My childhood taught me love was a performance. Saying something for effect was as good as doing it. I was an observer of a drama that kept me in suspense over when and how others would show up. Caught up in their own schisms, the adults acknowledged my experiences only to the extent that they validated theirs.
My journey to becoming a therapist—and later a coach—started by decoding my parents’ nerve-racking arguments: a relentless tug-of-war over who owed compassion and who
would extend understanding first. Like many future therapists, I became an emotional translator early on, attuning to micro-expressions and piecing together unsaid truths. I learned to manage others’ emotions to feel an inkling of safety.
My parents connected through strong values—equity, integrity, respect. At least in theory. In practice, their love often betrayed those ideals. Watching them taught me that having the right values isn’t enough; it’s how we treat each other in the small, hard moments that defines love.
Those values pulled me toward law school, where I defined my purpose as learning, service, and advocacy—using logic and language to argue for merciful justice in a world that often resists it. But I quickly discovered that being a good lawyer also meant being part social worker. Clients didn’t just need airtight arguments; they needed someone who could translate confusion and fear into clarity and help them find a way forward when the system felt stacked against them.
Even as I tried to live out those values in my work, I saw the limits of what law could offer. Justice on paper isn’t the same as security and respect in a relationship. That realization came into sharp relief as my own marriage slowly unraveled. Burned out, I left law and went back to school to train as a therapist, determined to learn what it takes for people to love each other well—not aspirationally, but through their words, deeds, and nervous systems.
But therapy wasn’t the panacea I’d hoped for. Couples therapy, in particular, can feel like a quagmire. While most therapists say they work with couples, finding one who’s both qualified and effective is another story. Many lack specialized training and don’t use evidence-based methods supported by robust outcome studies.

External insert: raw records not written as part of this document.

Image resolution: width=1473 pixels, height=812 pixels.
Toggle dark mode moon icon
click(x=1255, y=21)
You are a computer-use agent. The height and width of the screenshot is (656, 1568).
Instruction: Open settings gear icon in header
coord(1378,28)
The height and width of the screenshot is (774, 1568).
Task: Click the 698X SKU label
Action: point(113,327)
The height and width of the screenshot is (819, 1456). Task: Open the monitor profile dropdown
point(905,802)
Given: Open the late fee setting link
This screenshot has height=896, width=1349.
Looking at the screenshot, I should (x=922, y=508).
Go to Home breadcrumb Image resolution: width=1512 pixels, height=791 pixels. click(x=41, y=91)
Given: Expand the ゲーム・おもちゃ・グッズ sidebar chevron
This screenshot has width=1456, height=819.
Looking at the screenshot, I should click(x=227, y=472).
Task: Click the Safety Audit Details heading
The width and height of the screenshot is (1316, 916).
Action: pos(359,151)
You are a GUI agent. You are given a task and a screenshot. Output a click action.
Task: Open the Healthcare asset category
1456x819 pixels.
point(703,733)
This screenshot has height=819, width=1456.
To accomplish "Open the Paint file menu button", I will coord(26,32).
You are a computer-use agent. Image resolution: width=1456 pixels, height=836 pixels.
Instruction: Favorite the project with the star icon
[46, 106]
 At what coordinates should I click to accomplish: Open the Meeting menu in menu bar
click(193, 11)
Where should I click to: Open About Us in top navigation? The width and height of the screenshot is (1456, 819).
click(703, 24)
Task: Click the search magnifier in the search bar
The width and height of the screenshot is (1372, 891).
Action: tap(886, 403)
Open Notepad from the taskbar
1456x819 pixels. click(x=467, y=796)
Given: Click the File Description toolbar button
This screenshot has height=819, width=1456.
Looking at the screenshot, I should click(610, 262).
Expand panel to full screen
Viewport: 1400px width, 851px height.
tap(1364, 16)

For couples who can access therapy, systemic barriers remain. Insurance often requires therapists to diagnose one partner with a mental health disorder—shifting the focus away from the relationship to treat one person’s “problem,” when the real issue is the health of the partnership. Lower reimbursement rates limit sessions, and too few therapists reflect the cultural identities and experiences of those they serve. Structural inequities—from geography to language to mistrust born of systemic harms—continue to erode care.

From therapy’s “what’s wrong with you” model to systemic inequities, too much didn’t sit well with me. Coaching offered something different. It asked: What’s possible for you?
Coaching’s accessibility, adaptability, time-and-cost-certainty, and focus on strengths and goals remove barriers that keep people from getting help—especially for those who can’t afford months or years of weekly sessions.
Coaching moves people forward—step by step—through meaningful behavioral shifts and identity-level change. It honors the past while focusing on strengths and skill-building to break old patterns, communicate with clarity, and navigate relationships with emotional fluency, healthy boundaries, and intention.
As a dating and relationship coach, I give people something they don’t always realize they need: the chance to break cycles before they solidify, and to co-create the aligned love they’ve been longing for.
Because empowerment doesn’t happen in isolation—it’s born in connection. And that’s where the most transformative work begins.